A million times have I been born, yet never was I born free.
Citizenship of one form or another bound me to its law,
And now love binds me before the steps to my Beloved’s door.
Bondage is the natural state of man, only as Truth are we free;
There is far too much loose talk about freedom which is and will be.
The past weighs us down, the thought of the future fills us with fear—
So we stick to mill-treading and back-slapping and a glassy tear.
Each one of us was with Jesus in his Is-ness
Before Abraham the father of nations was.

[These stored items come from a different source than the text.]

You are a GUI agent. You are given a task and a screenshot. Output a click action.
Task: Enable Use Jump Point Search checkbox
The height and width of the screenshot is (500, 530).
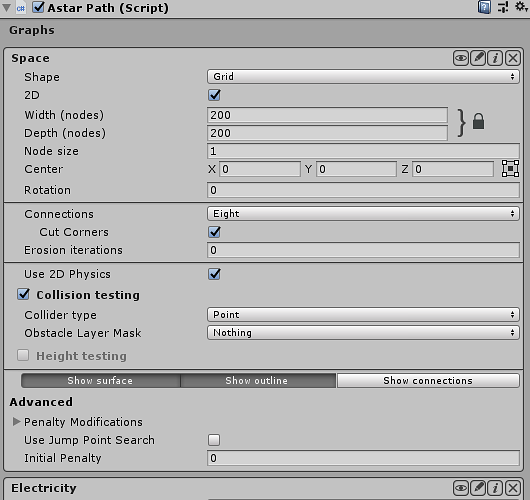point(214,440)
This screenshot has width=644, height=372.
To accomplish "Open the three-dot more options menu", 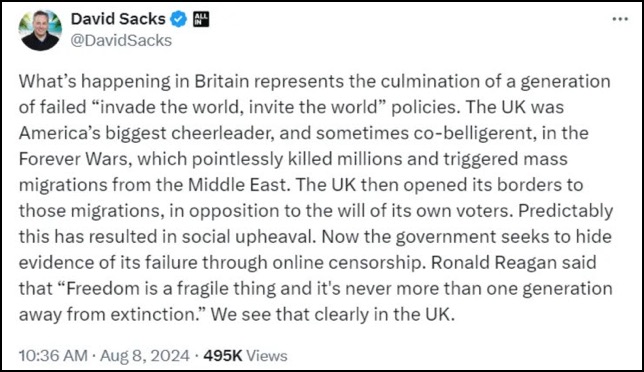I will tap(620, 19).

The trouble is that travel darkens the mind, and so we have forgotten
That each one of us is the dearly loved son, the only begotten.
You, dear heart, may accept this or not: in my own case I had to start out
Long before the stars sang in order to join the sons of God in their shout.
A loving revealing of what he really is and what we really are, done in a typical calm Francis no nonsense manner.
Citizenship is the network of relationships and bondage to species, social imperatives and instincts. We are bound, in nature, until we realise we are Truth.
No emotional striving to convince us here, just plain statement of his own realization.
The cliché saying is that travel broadens the mind. But his and our immense journey through time and space has made us forget the light which is us.
The great shout of the stars as sons of light is so much better an expression than the ‘big bang’.
‘Glassy tear’ suggests emotion out of a bottle as well as superficiality. We are all scared and so stick to herd behaviour, unable to realise the enormous assurance the poem gives.
Francis is quoting Jesus’ own words, “Verily, verily I say unto you, before Abraham was I am.”(John 8:58) In the last stanza there is an echo of Jesus reference to “the glory which I had with thee before the world was.” (John 17:5) This is Jesus as the eternal logos, the one always within us.